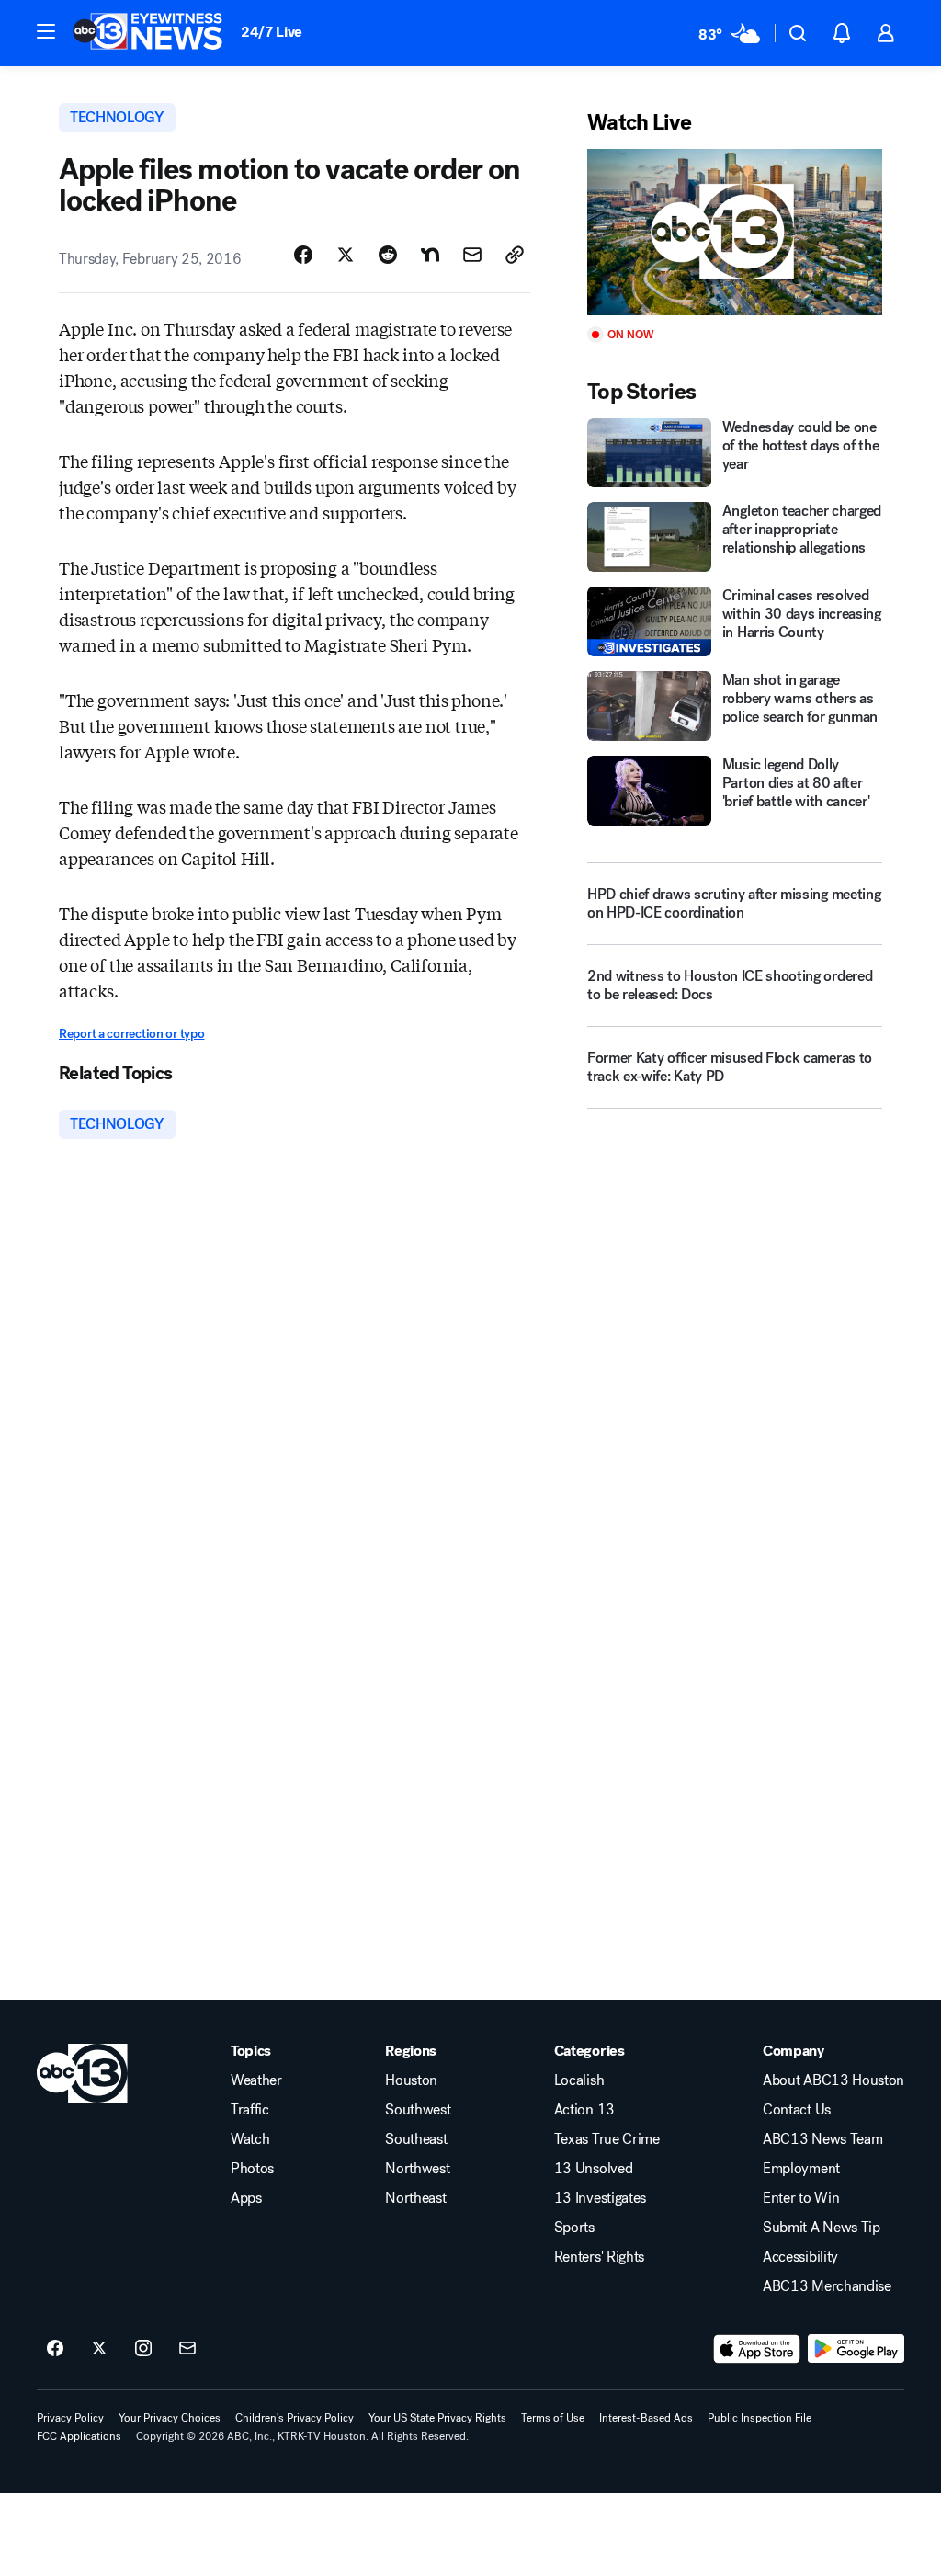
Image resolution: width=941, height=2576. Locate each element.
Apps (246, 2198)
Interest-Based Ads (646, 2417)
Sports (574, 2227)
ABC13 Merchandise (827, 2286)
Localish (579, 2080)
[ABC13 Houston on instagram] (143, 2349)
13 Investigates (600, 2198)
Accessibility (800, 2257)
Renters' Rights (599, 2257)
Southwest (417, 2110)
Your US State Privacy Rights (437, 2417)
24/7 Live (271, 31)
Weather (256, 2080)
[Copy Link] (514, 254)
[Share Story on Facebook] (303, 254)
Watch (250, 2139)
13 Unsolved (593, 2168)
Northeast (415, 2198)
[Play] (734, 232)
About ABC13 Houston (833, 2080)
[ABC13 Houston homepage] (147, 33)
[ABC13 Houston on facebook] (55, 2349)
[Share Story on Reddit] (387, 254)
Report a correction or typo (131, 1034)
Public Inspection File (759, 2417)
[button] (46, 31)
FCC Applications (79, 2436)
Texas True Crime (607, 2139)
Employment (801, 2168)
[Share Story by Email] (472, 254)
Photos (252, 2168)
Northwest (417, 2168)
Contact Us (797, 2110)
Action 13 (584, 2110)
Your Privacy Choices (170, 2417)
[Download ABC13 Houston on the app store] (757, 2349)
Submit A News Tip (821, 2227)
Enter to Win (801, 2198)
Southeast (416, 2139)
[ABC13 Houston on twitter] (99, 2349)
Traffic (250, 2110)
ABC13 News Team (822, 2139)
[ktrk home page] (82, 2073)
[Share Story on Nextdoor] (430, 254)
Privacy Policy (70, 2417)
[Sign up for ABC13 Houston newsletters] (187, 2349)
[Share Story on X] (345, 254)
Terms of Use (552, 2417)
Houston (411, 2080)
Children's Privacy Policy (294, 2417)
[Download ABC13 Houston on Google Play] (856, 2349)
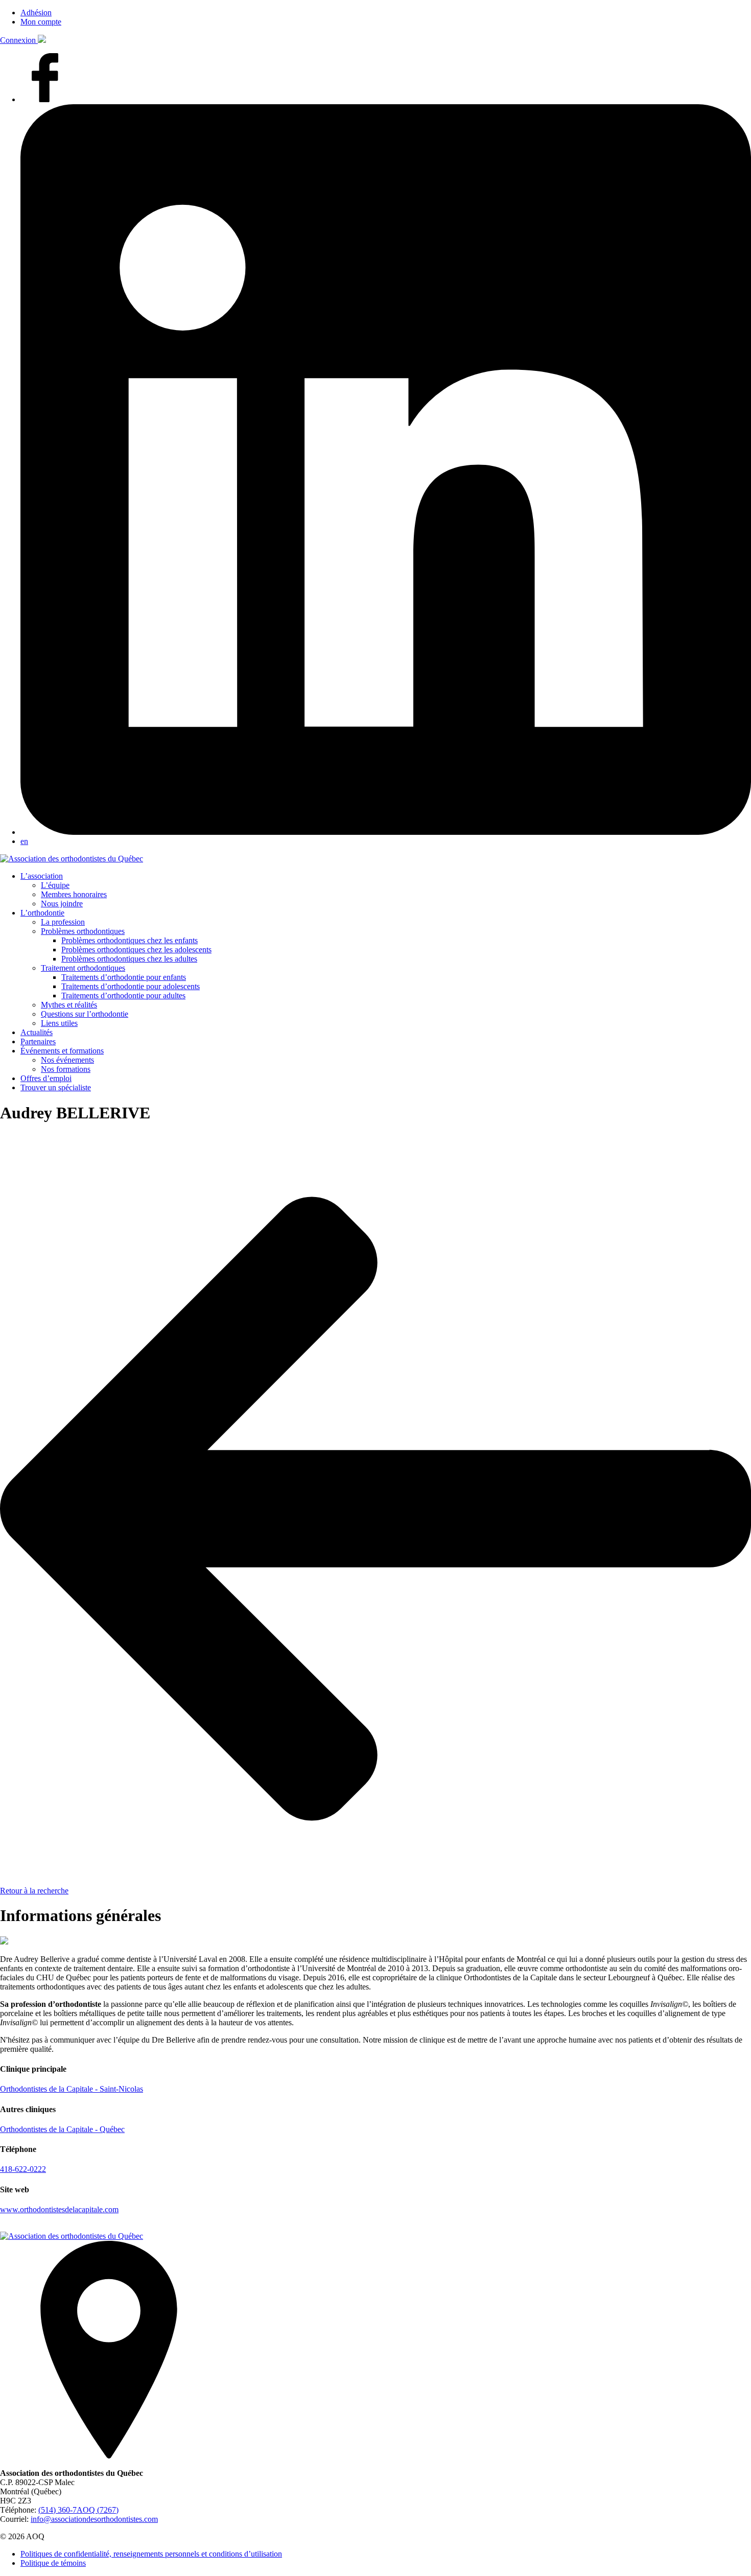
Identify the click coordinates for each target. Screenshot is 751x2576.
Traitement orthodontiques (83, 968)
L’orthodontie (42, 912)
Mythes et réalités (69, 1004)
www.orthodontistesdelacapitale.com (59, 2209)
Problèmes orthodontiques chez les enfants (129, 940)
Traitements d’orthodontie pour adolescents (130, 986)
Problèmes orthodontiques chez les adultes (129, 958)
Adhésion (36, 12)
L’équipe (55, 885)
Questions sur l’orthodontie (84, 1014)
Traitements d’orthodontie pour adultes (123, 995)
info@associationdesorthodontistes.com (94, 2519)
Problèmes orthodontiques (83, 931)
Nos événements (67, 1060)
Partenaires (38, 1041)
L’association (41, 876)
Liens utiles (59, 1023)
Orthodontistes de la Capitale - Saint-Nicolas (71, 2089)
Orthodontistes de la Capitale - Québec (62, 2129)
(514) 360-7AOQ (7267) (78, 2509)
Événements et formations (62, 1050)
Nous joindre (62, 903)
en (24, 841)
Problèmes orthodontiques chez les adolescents (136, 949)
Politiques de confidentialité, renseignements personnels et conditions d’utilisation (151, 2553)
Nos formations (65, 1069)
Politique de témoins (53, 2563)
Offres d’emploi (46, 1078)
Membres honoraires (74, 894)
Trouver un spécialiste (55, 1087)
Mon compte (40, 21)
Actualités (36, 1032)
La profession (63, 922)
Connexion (19, 40)
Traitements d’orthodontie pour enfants (123, 977)
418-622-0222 (23, 2169)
———
Assignment:
Copy out the lines above from the line containing "24/7 Live (271, 31)" through the line containing "Problèmes orthodontiques chez les adolescents", exactly, and keep the pictures out.

Solution to this task:
24/7 Live (271, 31)
Weather (256, 2080)
[Copy Link] (514, 254)
[Share Story on Facebook] (303, 254)
Watch (250, 2139)
13 Unsolved (593, 2168)
Northeast (415, 2198)
[Play] (734, 232)
About ABC13 Houston (833, 2080)
[ABC13 Houston homepage] (147, 33)
[ABC13 Houston on facebook] (55, 2349)
[Share Story on Reddit] (387, 254)
Report a correction or typo (131, 1034)
Public Inspection File (759, 2417)
[button] (46, 31)
FCC Applications (79, 2436)
Texas True Crime (607, 2139)
Employment (801, 2168)
[Share Story by Email] (472, 254)
Photos (252, 2168)
Northwest (417, 2168)
Contact Us (797, 2110)
Action 13 (584, 2110)
Your Privacy Choices (170, 2417)
[Download ABC13 Houston on the app store] (757, 2349)
Submit A News Tip (821, 2227)
Enter to Win (801, 2198)
Southeast (416, 2139)
[ABC13 Houston on twitter] (99, 2349)
Traffic (250, 2110)
ABC13 News Team (822, 2139)
[ktrk home page] (82, 2073)
[Share Story on Nextdoor] (430, 254)
Privacy Policy (70, 2417)
[Sign up for ABC13 Houston newsletters] (187, 2349)
[Share Story on X] (345, 254)
Terms of Use (552, 2417)
Houston (411, 2080)
Children's Privacy Policy (294, 2417)
[Download ABC13 Houston on Google Play] (856, 2349)
Identify the click coordinates for each target. Screenshot is 751x2576.
Traitement orthodontiques (83, 968)
L’orthodontie (42, 912)
Mythes et réalités (69, 1004)
www.orthodontistesdelacapitale.com (59, 2209)
Problèmes orthodontiques chez les enfants (129, 940)
Traitements d’orthodontie pour adolescents (130, 986)
Problèmes orthodontiques chez les adultes (129, 958)
Adhésion (36, 12)
L’équipe (55, 885)
Questions sur l’orthodontie (84, 1014)
Traitements d’orthodontie pour adultes (123, 995)
info@associationdesorthodontistes.com (94, 2519)
Problèmes orthodontiques (83, 931)
Nos événements (67, 1060)
Partenaires (38, 1041)
L’association (41, 876)
Liens utiles (59, 1023)
Orthodontistes de la Capitale - Saint-Nicolas (71, 2089)
Orthodontistes de la Capitale - Québec (62, 2129)
(514) 360-7AOQ (7267) (78, 2509)
Événements et formations (62, 1050)
Nous joindre (62, 903)
en (24, 841)
Problèmes orthodontiques chez les adolescents (136, 949)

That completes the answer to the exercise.